Simpleton Roles

Collectors

These simpletons roam information spaces (the web, ftp sites, the desktop, mail and news servers, and so on). trying to fetch information that might interest the user. The simpletons determine what would interest the user from their specification pages. These pages are written and constantly modified by the user model to reflect the user's preferences when using the system.

Collector simpletons specialize on a specific information space. Thus, web simpletons would be concerned with looking for interesting things on the web. Email simpletons would exclusively examine the user's mail. News simpletons might constantly poll a news server to check for information the user might find interesting, and so on.

Examiners

Examiner simpletons analyze the incoming data and associate with it a set of attributes that describe the data. Each examiner is concerned only with grading a specific attribute. They look for it, examine it, write their comments, and give points based on their evaluation of it.

Each examiner simpleton would get information from the data pool it is reading from (pages from the input pool could be accessed in a random fashion, or maybe in the order in which they were fetched by the collectors). Once the simpleton marks up the page (that is, fills in the attribute values it knows how to calculate), it deposits the page in its output data pool, which is the input pool for the next examiner simpleton. This simpleton in turn adds some more attributes. In this manner, when the last simpleton in the chain of examiner simpletons finishes marking up the page, we have a page with all the information the "downstream" simpletons need in the form of (attribute, value) pairs.

Clusterers

There will be one clusterer simpleton for each cluster in the system. Every new page that comes into the system is examined by each clusterer simpleton to determine how similar it is to the pages in its present cluster. Only if it is found to be sufficiently similar is it added to its cluster. Thus, one page could potentially be added to multiple clusters if multiple clusterer simpletons found it similar. Pages rejected by all clusterer simpletons could accumulate for example, in a separate miscellaneous cluster. Pages in this miscellaneous cluster would be examined by filters later on to determine whether they should be retained in the system. The cluster managers could then create a new cluster for these pages if needed (what is the exact mechanism to handle the miscellaneous cluster? Is it a good idea to let the cluster manager deal with it after the filters have marked those pages?).

Cluster Managers

Clusters would have to be managed and updated to reflect changes in information and the relationship between them. Hence, cluster merger simpletons would decide whether two clusters are similar enough to be merged and cluster splitter simpletons would decide if one cluster contained information dissimilar enough to go into separate clusters. Cluster creator simpletons would decide if a new cluster needed to be created and cluster killer simpletons would decide if a cluster should die.

Filters

The filters compare new pages against particular lighthouses. Each filter simpleton is concerned with guessing how much they think the user might like a certain page. The idea here is that each filter is an expert on a certain kind of information. One filter, for example, might be an expert in identifying spam. This simpleton would look for spam email, news postings, and so on, and add a comment saying that it really thinks this page should not be seen by the user. Another filter might be an expert in identifying pages dealing with a known interest area and would strongly vote to include the page.

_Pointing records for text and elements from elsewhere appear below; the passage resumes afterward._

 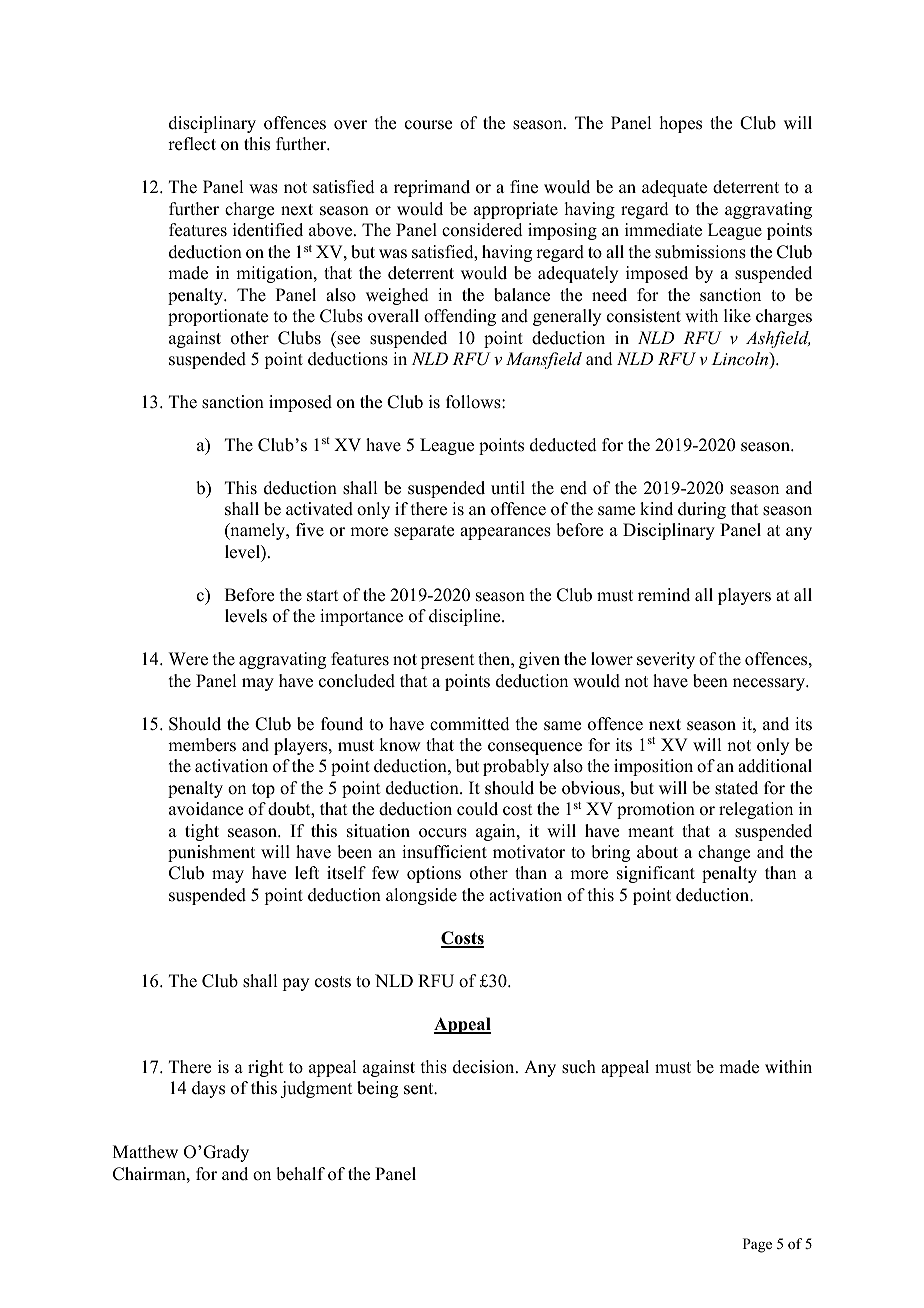 What do you see at coordinates (206, 809) in the image?
I see `avoidance` at bounding box center [206, 809].
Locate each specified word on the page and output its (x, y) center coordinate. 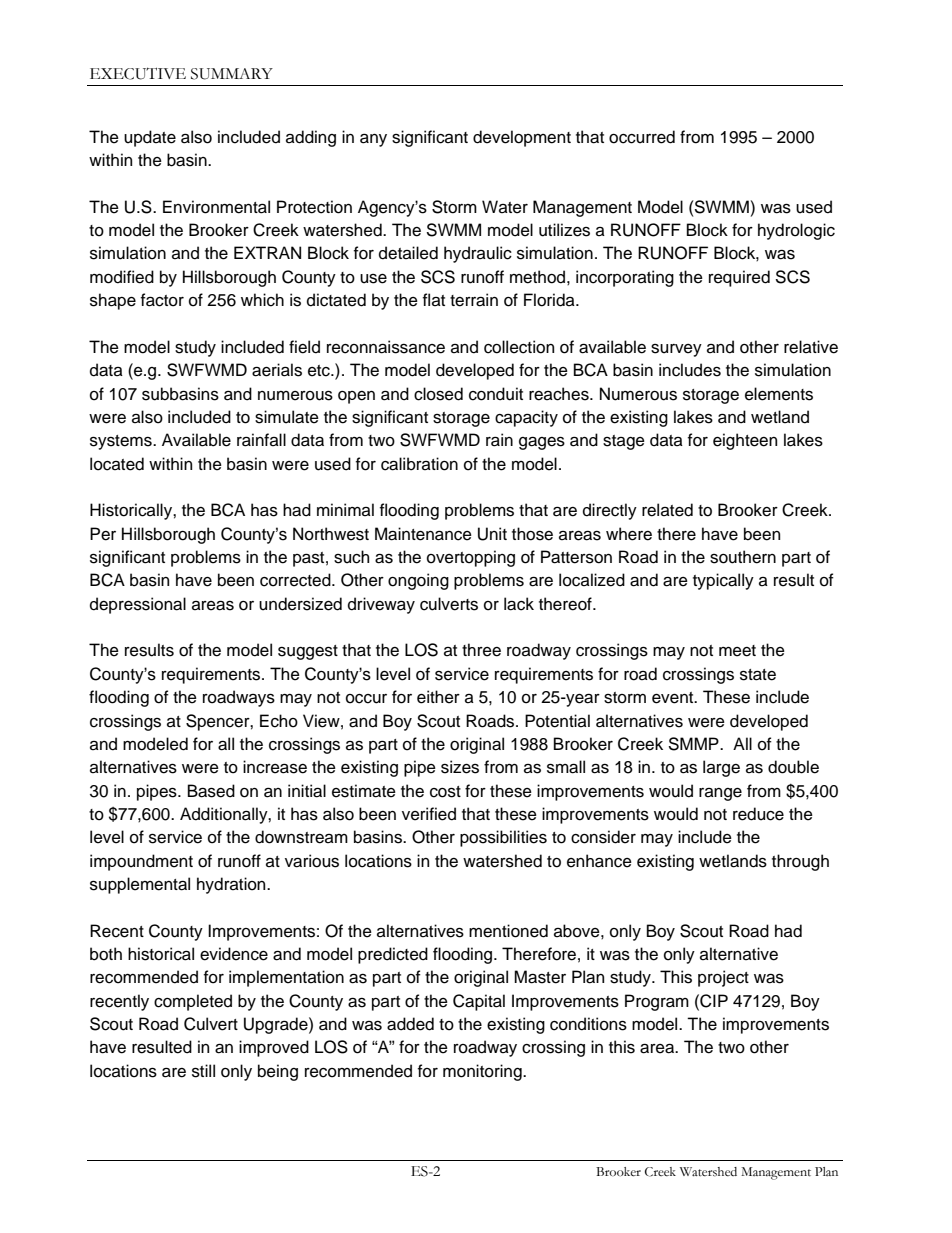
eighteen (745, 441)
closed (438, 394)
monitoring (483, 1072)
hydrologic (796, 231)
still (203, 1071)
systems (122, 442)
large (721, 768)
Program (657, 1002)
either (438, 697)
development (522, 138)
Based (211, 791)
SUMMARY (232, 74)
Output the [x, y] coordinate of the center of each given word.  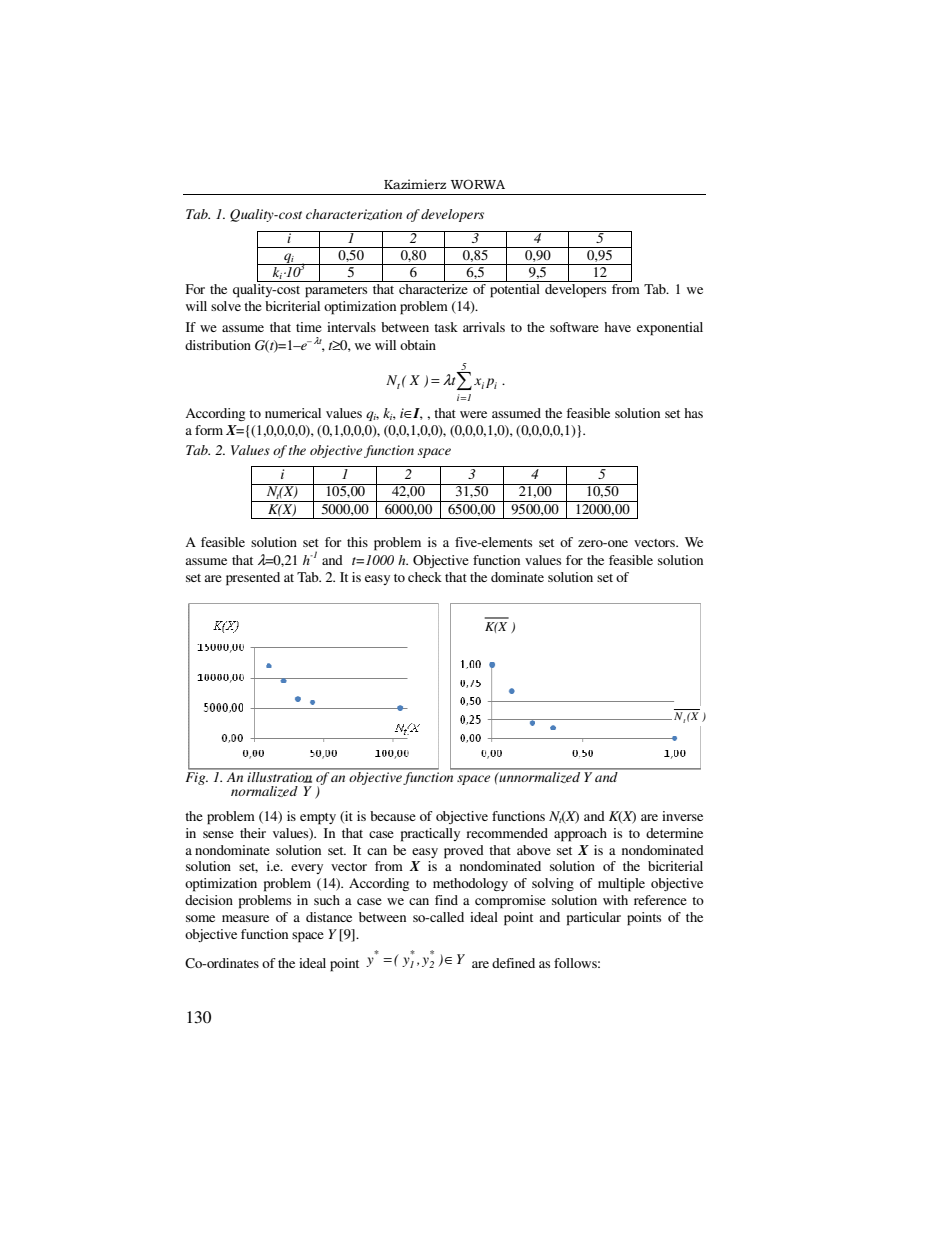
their [253, 833]
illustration [280, 776]
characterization [354, 214]
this [357, 542]
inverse [682, 816]
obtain [418, 345]
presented [253, 579]
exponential [670, 329]
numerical [293, 413]
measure [245, 918]
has [693, 413]
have [617, 327]
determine [674, 833]
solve [226, 306]
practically [430, 835]
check [425, 577]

Each filter might "express its opinion" by adding an attribute with its identifier and a likeness value (say, a real number between 0 and 1 indicating how much the filter liked the page). Filters use the attribute information gathered by the examiners to make their decisions. They are also influenced by the filter specifications, which are written by the user model. Note that if a filter simpleton rejects a page outright, it is still written to its output pool (that is, it is not "deleted" by preventing its flow to the next simpleton).

Mappers

The mapper simpletons map each page to an (x, y, z) coordinate on a virtual screen. This position should reflect the page's content---other pages similar in content should be nearby. There should be some empty space between clusters. Note that this (x, y, z) coordinate does not necessarily (indeed, it most likely will not) correspond to the actual position on the interface window the visual page representation will be drawn. It is just information that gives the display an idea of how close by the pages should be to each other.

Mappers convert a space of k dimensions (k being the number of attributes) to a space of 3 dimensions (the x, y, and z coordinates). The cluster information needs to be used as well.

Pollsters

Pollster simpletons gather data about the pages. This data deals with the user's interactions with the system---the pages that have been visited, the times spent on these pages, and so on. The pollsters use this information to identify lighthouses. These are pages that the user visits frequently or has explicitly indicated a liking for. Lighthouses can be used to gauge the usefulness of other pages. They can also potentially be used as centers around which clusters are formed, or fixed places around which the other pages are arranged by the mappers. Pollsters also give their assessment of how good a page is based on feedback from user interaction.

Purgers

Purgers roam the space of pages trying to gather evidence of the uselessness of a page. Each purger examines a page and looks for bad attributes---like a rejection of the page by all filters, for example. Another purger might be looking for pages which were accepted but which have registered little or no user activity (such a page would have a poor score from one or more pollster simpletons). Each time a purger encounters such a page, it does not write the page to its output pool. All other pages are written to their output pools. This is how pages get "deleted".